** Problem to work on **
Write out the data that follows. Keep every character unchanged.

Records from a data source
● ● ● ●
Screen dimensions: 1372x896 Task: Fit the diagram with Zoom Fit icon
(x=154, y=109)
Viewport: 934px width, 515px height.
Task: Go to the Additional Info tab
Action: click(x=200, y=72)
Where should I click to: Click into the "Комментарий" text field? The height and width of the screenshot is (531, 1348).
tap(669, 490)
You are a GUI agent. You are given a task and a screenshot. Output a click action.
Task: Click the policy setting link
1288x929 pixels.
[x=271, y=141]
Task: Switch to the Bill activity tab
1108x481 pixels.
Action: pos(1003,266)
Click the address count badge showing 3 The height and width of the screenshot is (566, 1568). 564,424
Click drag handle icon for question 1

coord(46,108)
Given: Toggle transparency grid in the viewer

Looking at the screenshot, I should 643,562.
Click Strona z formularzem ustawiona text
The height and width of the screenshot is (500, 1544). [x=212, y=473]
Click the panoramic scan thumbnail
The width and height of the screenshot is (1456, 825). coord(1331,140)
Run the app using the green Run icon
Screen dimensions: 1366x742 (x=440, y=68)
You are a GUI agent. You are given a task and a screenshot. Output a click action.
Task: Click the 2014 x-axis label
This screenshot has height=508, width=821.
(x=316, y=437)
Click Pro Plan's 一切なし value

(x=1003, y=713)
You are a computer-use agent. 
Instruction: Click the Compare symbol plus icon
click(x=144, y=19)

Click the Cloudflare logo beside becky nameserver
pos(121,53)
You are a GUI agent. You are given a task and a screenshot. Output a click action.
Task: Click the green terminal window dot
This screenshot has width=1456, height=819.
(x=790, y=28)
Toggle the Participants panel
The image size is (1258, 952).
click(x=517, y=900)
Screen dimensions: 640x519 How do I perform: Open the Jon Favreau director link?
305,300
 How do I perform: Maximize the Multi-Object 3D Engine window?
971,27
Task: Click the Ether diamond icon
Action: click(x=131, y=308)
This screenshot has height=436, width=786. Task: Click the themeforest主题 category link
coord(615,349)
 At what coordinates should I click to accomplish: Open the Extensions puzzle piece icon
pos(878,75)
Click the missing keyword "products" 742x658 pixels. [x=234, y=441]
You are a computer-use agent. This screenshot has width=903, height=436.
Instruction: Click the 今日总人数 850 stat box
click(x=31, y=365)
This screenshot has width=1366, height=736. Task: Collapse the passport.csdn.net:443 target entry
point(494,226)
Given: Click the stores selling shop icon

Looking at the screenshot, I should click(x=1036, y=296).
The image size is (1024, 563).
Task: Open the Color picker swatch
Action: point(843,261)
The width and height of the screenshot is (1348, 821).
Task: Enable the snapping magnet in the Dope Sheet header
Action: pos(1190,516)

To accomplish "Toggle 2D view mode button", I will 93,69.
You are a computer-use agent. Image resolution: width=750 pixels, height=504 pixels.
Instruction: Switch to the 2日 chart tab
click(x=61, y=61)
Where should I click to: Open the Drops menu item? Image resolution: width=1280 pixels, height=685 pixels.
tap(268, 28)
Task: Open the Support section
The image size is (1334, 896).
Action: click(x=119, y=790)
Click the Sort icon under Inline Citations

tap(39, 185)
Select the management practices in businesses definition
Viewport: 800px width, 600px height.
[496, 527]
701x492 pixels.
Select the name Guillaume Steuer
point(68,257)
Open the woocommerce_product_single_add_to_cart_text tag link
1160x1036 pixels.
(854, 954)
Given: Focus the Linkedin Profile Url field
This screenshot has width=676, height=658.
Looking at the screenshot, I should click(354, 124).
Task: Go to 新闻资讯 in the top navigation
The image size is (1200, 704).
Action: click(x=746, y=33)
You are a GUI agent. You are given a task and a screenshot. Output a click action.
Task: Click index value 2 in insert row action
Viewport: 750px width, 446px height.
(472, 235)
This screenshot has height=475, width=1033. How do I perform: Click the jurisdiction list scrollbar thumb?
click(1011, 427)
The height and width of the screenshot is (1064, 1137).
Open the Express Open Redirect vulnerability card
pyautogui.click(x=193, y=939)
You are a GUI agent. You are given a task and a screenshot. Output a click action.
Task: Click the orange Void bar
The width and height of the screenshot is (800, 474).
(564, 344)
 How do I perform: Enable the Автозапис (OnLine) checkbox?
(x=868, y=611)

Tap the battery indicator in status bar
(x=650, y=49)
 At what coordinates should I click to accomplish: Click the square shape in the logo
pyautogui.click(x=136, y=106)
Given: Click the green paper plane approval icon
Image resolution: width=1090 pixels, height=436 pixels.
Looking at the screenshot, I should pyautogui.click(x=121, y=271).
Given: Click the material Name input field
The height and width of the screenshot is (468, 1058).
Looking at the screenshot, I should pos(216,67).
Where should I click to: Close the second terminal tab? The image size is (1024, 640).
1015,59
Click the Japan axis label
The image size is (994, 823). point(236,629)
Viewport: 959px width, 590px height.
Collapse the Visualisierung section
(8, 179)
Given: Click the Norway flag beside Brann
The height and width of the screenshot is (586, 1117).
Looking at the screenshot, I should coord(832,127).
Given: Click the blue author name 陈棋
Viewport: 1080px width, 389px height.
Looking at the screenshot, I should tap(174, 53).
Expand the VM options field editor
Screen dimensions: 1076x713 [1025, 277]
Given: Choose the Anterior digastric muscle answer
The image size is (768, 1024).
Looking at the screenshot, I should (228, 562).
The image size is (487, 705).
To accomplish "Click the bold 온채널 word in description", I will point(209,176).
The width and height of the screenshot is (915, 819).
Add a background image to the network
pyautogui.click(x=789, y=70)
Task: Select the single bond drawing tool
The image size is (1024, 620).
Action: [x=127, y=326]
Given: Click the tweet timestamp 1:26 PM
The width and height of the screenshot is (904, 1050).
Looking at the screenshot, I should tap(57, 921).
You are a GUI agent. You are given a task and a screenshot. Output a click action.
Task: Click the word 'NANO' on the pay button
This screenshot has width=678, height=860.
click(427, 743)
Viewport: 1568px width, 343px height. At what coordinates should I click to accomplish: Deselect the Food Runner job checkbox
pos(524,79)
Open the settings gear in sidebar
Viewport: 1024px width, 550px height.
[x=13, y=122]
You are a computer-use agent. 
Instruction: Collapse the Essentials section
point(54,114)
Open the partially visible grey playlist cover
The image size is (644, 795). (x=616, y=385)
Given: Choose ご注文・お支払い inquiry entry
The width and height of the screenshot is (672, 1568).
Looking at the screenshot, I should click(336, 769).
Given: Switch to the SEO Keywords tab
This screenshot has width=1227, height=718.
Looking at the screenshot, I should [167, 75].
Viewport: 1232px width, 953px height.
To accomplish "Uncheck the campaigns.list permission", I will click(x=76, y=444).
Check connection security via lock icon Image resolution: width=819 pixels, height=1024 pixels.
● ● ● ●
** Task result **
Screen dimensions: 1372x896 Task: Fit the diagram with Zoom Fit icon
(x=154, y=109)
Viewport: 934px width, 515px height.
Task: Go to the Additional Info tab
Action: click(x=200, y=72)
Where should I click to: Click into the "Комментарий" text field? The height and width of the screenshot is (531, 1348).
tap(669, 490)
You are a GUI agent. You are given a task and a screenshot. Output a click action.
Task: Click the policy setting link
1288x929 pixels.
[x=271, y=141]
Task: Switch to the Bill activity tab
1108x481 pixels.
Action: pos(1003,266)
Click the address count badge showing 3 The height and width of the screenshot is (566, 1568). 564,424
Click drag handle icon for question 1

coord(46,108)
Given: Toggle transparency grid in the viewer

Looking at the screenshot, I should 643,562.
Click Strona z formularzem ustawiona text
The height and width of the screenshot is (500, 1544). [x=212, y=473]
Click the panoramic scan thumbnail
The width and height of the screenshot is (1456, 825). coord(1331,140)
Run the app using the green Run icon
Screen dimensions: 1366x742 (x=440, y=68)
You are a GUI agent. You are given a task and a screenshot. Output a click action.
Task: Click the 2014 x-axis label
This screenshot has height=508, width=821.
(x=316, y=437)
Click Pro Plan's 一切なし value

(x=1003, y=713)
You are a computer-use agent. 
Instruction: Click the Compare symbol plus icon
click(x=144, y=19)

Click the Cloudflare logo beside becky nameserver
pos(121,53)
You are a GUI agent. You are given a task and a screenshot. Output a click action.
Task: Click the green terminal window dot
This screenshot has width=1456, height=819.
(x=790, y=28)
Toggle the Participants panel
The image size is (1258, 952).
click(x=517, y=900)
Screen dimensions: 640x519 How do I perform: Open the Jon Favreau director link?
305,300
 How do I perform: Maximize the Multi-Object 3D Engine window?
971,27
Task: Click the Ether diamond icon
Action: click(x=131, y=308)
This screenshot has height=436, width=786. Task: Click the themeforest主题 category link
coord(615,349)
 At what coordinates should I click to accomplish: Open the Extensions puzzle piece icon
pos(878,75)
Click the missing keyword "products" 742x658 pixels. [x=234, y=441]
You are a computer-use agent. This screenshot has width=903, height=436.
Instruction: Click the 今日总人数 850 stat box
click(x=31, y=365)
This screenshot has width=1366, height=736. Task: Collapse the passport.csdn.net:443 target entry
point(494,226)
Given: Click the stores selling shop icon

Looking at the screenshot, I should click(x=1036, y=296).
The image size is (1024, 563).
Task: Open the Color picker swatch
Action: point(843,261)
The width and height of the screenshot is (1348, 821).
Task: Enable the snapping magnet in the Dope Sheet header
Action: pos(1190,516)

To accomplish "Toggle 2D view mode button", I will 93,69.
You are a computer-use agent. Image resolution: width=750 pixels, height=504 pixels.
Instruction: Switch to the 2日 chart tab
click(x=61, y=61)
Where should I click to: Open the Drops menu item? Image resolution: width=1280 pixels, height=685 pixels.
tap(268, 28)
Task: Open the Support section
The image size is (1334, 896).
Action: click(x=119, y=790)
Click the Sort icon under Inline Citations

tap(39, 185)
Select the management practices in businesses definition
Viewport: 800px width, 600px height.
[496, 527]
701x492 pixels.
Select the name Guillaume Steuer
point(68,257)
Open the woocommerce_product_single_add_to_cart_text tag link
1160x1036 pixels.
(854, 954)
Given: Focus the Linkedin Profile Url field
This screenshot has width=676, height=658.
Looking at the screenshot, I should click(354, 124).
Task: Go to 新闻资讯 in the top navigation
The image size is (1200, 704).
Action: click(x=746, y=33)
You are a GUI agent. You are given a task and a screenshot. Output a click action.
Task: Click index value 2 in insert row action
Viewport: 750px width, 446px height.
(472, 235)
This screenshot has height=475, width=1033. How do I perform: Click the jurisdiction list scrollbar thumb?
click(1011, 427)
The height and width of the screenshot is (1064, 1137).
Open the Express Open Redirect vulnerability card
pyautogui.click(x=193, y=939)
You are a GUI agent. You are given a task and a screenshot. Output a click action.
Task: Click the orange Void bar
The width and height of the screenshot is (800, 474).
(564, 344)
 How do I perform: Enable the Автозапис (OnLine) checkbox?
(x=868, y=611)

Tap the battery indicator in status bar
(x=650, y=49)
 At what coordinates should I click to accomplish: Click the square shape in the logo
pyautogui.click(x=136, y=106)
Given: Click the green paper plane approval icon
Image resolution: width=1090 pixels, height=436 pixels.
Looking at the screenshot, I should pyautogui.click(x=121, y=271).
Given: Click the material Name input field
The height and width of the screenshot is (468, 1058).
Looking at the screenshot, I should pos(216,67).
Where should I click to: Close the second terminal tab? The image size is (1024, 640).
1015,59
Click the Japan axis label
The image size is (994, 823). point(236,629)
Viewport: 959px width, 590px height.
Collapse the Visualisierung section
(8, 179)
Given: Click the Norway flag beside Brann
The height and width of the screenshot is (586, 1117).
Looking at the screenshot, I should coord(832,127).
Given: Click the blue author name 陈棋
Viewport: 1080px width, 389px height.
Looking at the screenshot, I should tap(174, 53).
Expand the VM options field editor
Screen dimensions: 1076x713 [1025, 277]
Given: Choose the Anterior digastric muscle answer
The image size is (768, 1024).
Looking at the screenshot, I should (228, 562).
The image size is (487, 705).
To accomplish "Click the bold 온채널 word in description", I will point(209,176).
The width and height of the screenshot is (915, 819).
Add a background image to the network
pyautogui.click(x=789, y=70)
Task: Select the single bond drawing tool
The image size is (1024, 620).
Action: [x=127, y=326]
Given: Click the tweet timestamp 1:26 PM
The width and height of the screenshot is (904, 1050).
Looking at the screenshot, I should tap(57, 921).
You are a GUI agent. You are given a task and a screenshot. Output a click action.
Task: Click the word 'NANO' on the pay button
This screenshot has width=678, height=860.
click(427, 743)
Viewport: 1568px width, 343px height. At what coordinates should I click to accomplish: Deselect the Food Runner job checkbox
pos(524,79)
Open the settings gear in sidebar
Viewport: 1024px width, 550px height.
[x=13, y=122]
You are a computer-use agent. 
Instruction: Collapse the Essentials section
point(54,114)
Open the partially visible grey playlist cover
The image size is (644, 795). (x=616, y=385)
Given: Choose ご注文・お支払い inquiry entry
The width and height of the screenshot is (672, 1568).
Looking at the screenshot, I should click(336, 769).
Given: Switch to the SEO Keywords tab
This screenshot has width=1227, height=718.
Looking at the screenshot, I should [167, 75].
Viewport: 1232px width, 953px height.
To accomplish "Uncheck the campaigns.list permission", I will click(x=76, y=444).
Check connection security via lock icon Image resolution: width=819 pixels, height=1024 pixels.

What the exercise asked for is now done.